Dataset items
________________
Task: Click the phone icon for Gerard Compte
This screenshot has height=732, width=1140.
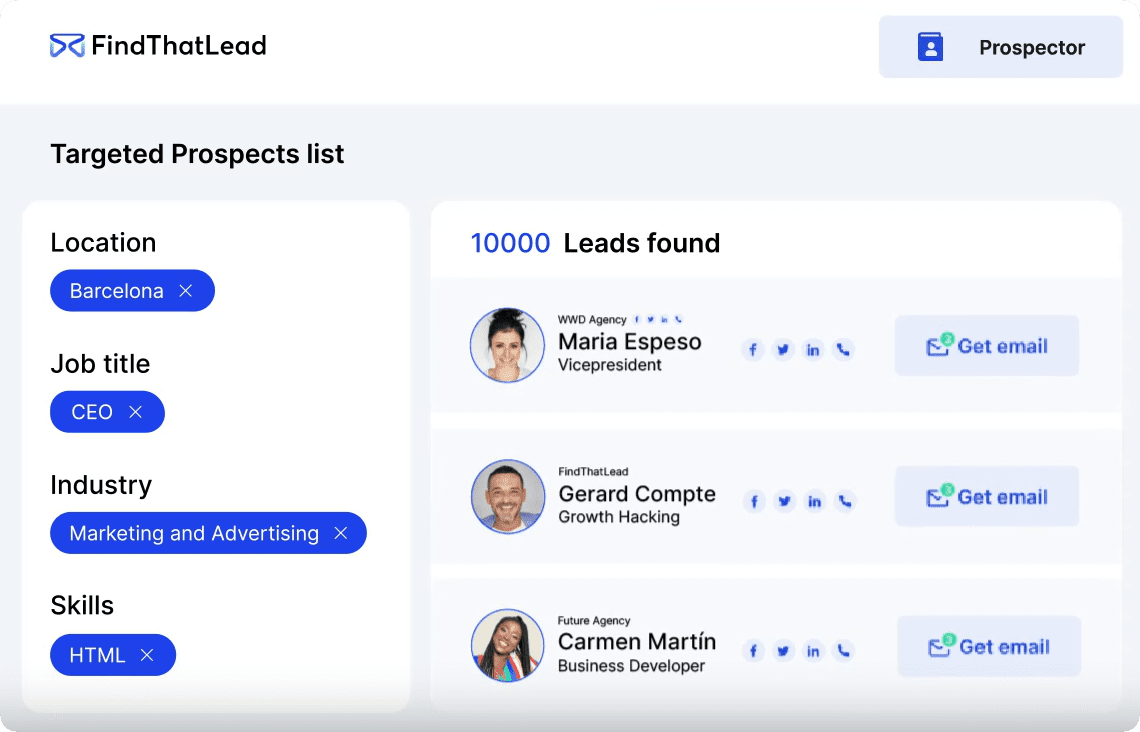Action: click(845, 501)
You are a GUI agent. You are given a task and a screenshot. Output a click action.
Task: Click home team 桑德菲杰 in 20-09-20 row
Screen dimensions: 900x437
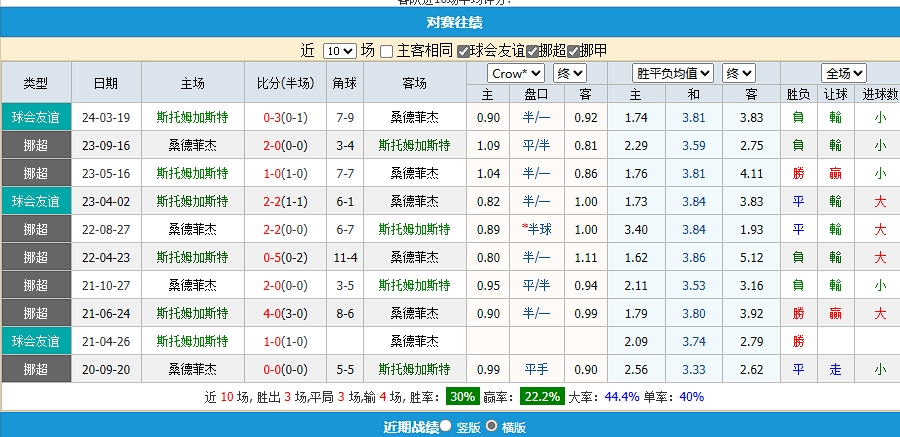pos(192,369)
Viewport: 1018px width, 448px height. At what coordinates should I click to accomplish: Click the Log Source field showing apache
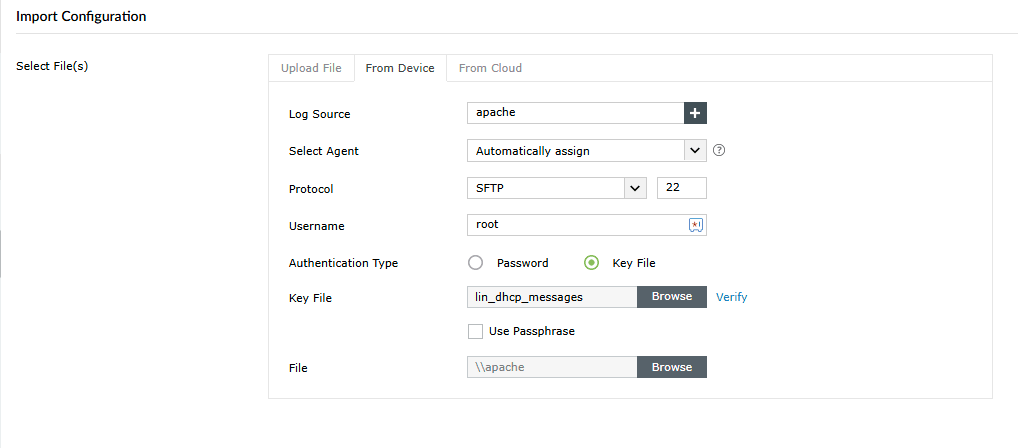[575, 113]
________________
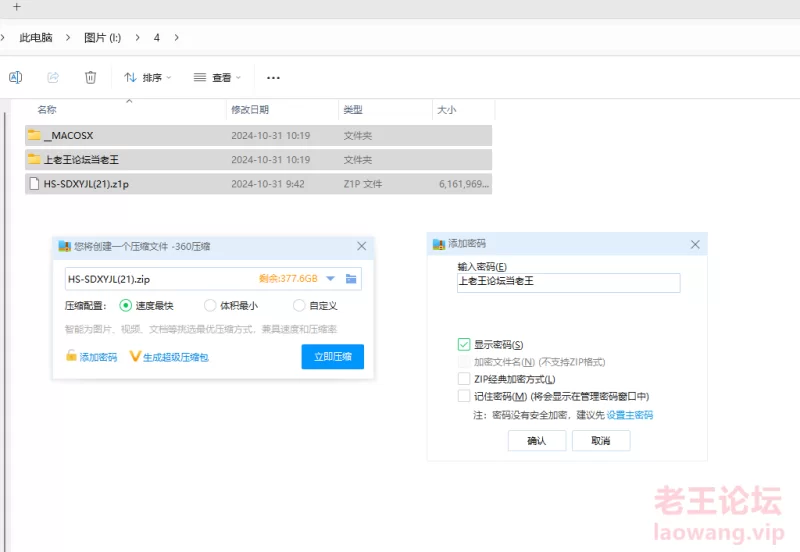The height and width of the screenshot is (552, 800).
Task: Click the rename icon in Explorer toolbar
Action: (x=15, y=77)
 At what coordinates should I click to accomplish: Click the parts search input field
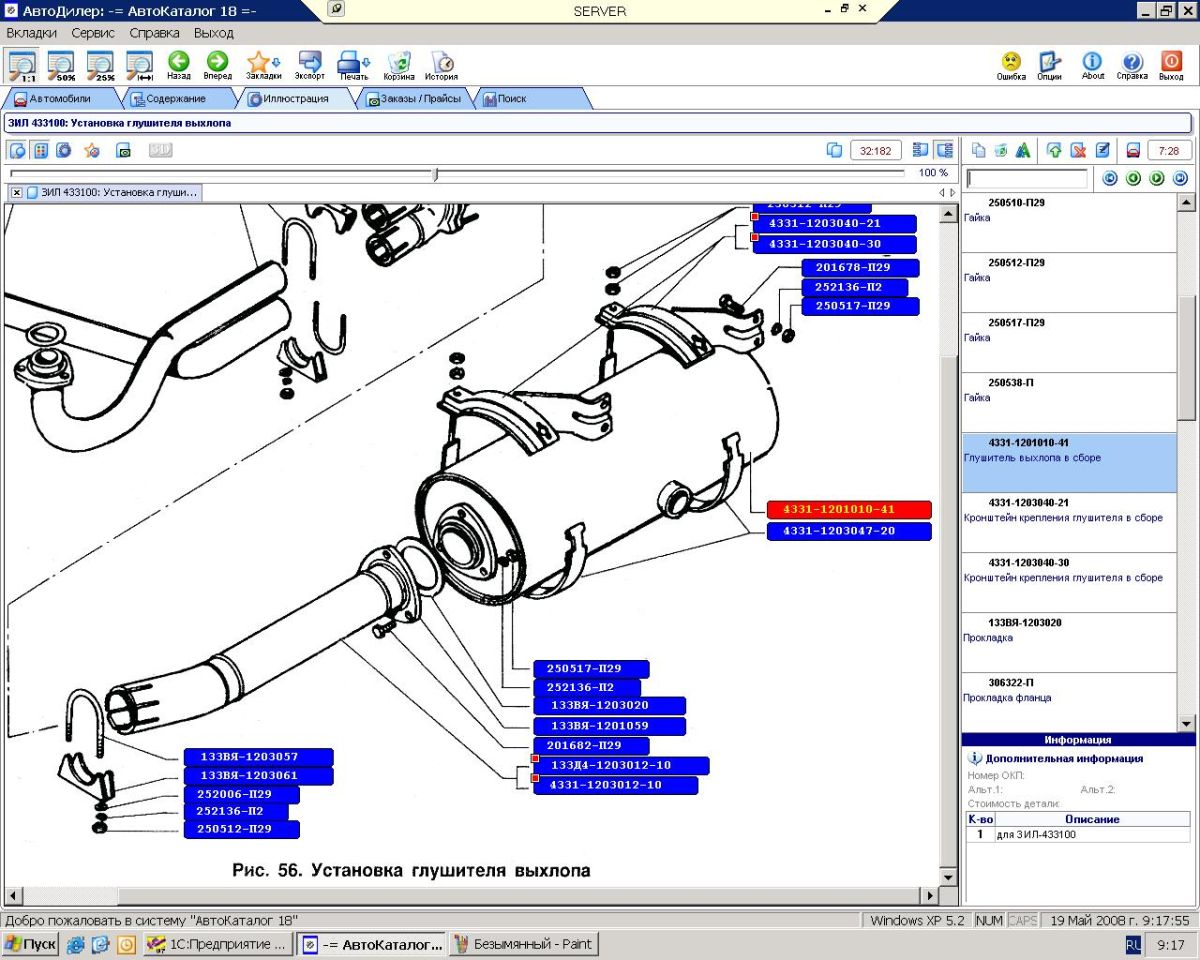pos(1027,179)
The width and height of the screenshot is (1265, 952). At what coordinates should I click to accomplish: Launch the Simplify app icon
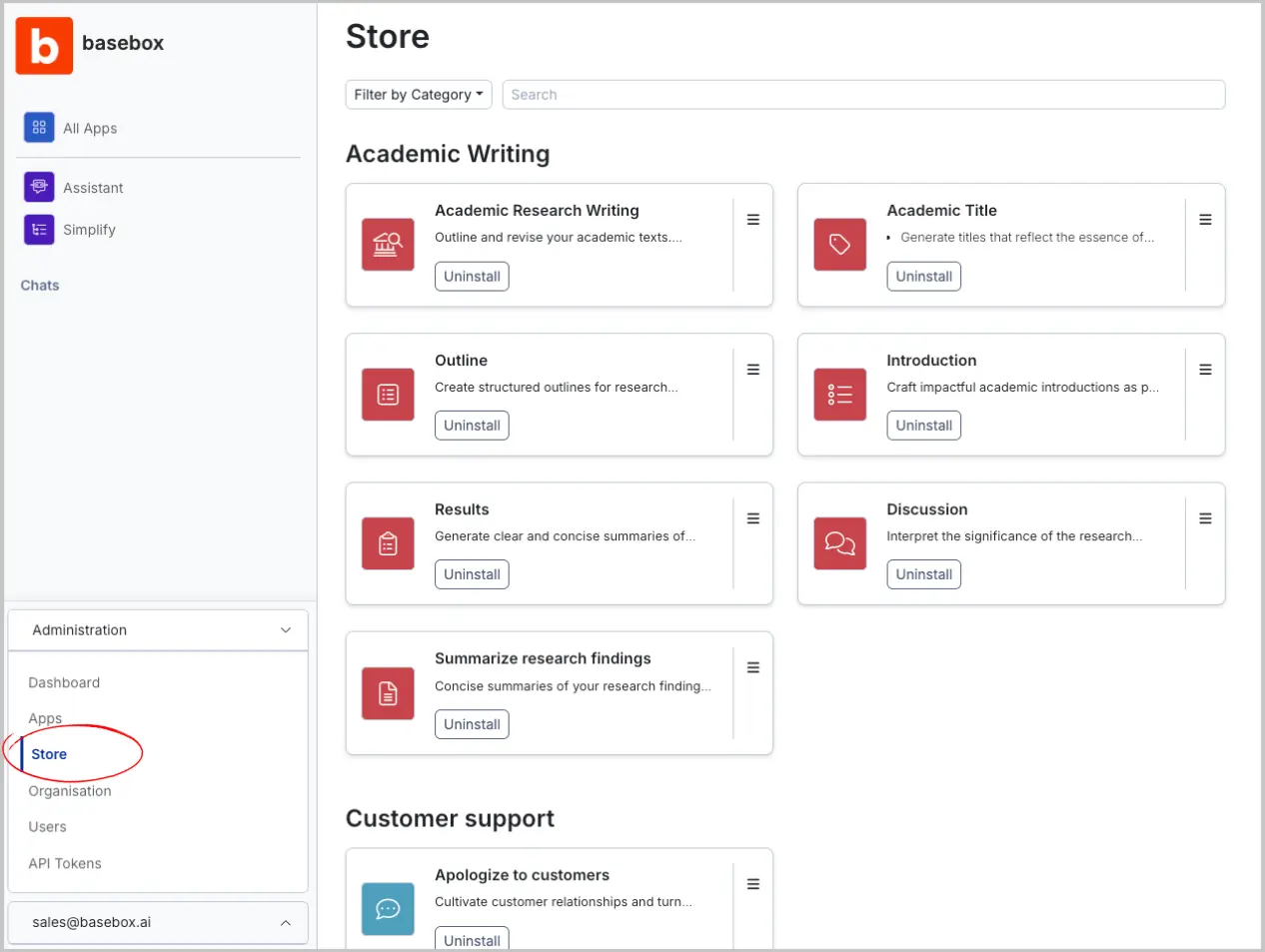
________________
* **EXERCISE PROMPT**: Using the data above, retype exactly the lines from the line with "search input field" to the line with "The width and", inclusive. No pictures and nothing else.

* **RESPONSE TO THE TASK**:
 At what coordinates should I click to accomplish: Click the parts search input field
pos(1027,179)
The width and height of the screenshot is (1265, 952). At what coordinates should I click to accomplish: Launch the Simplify app icon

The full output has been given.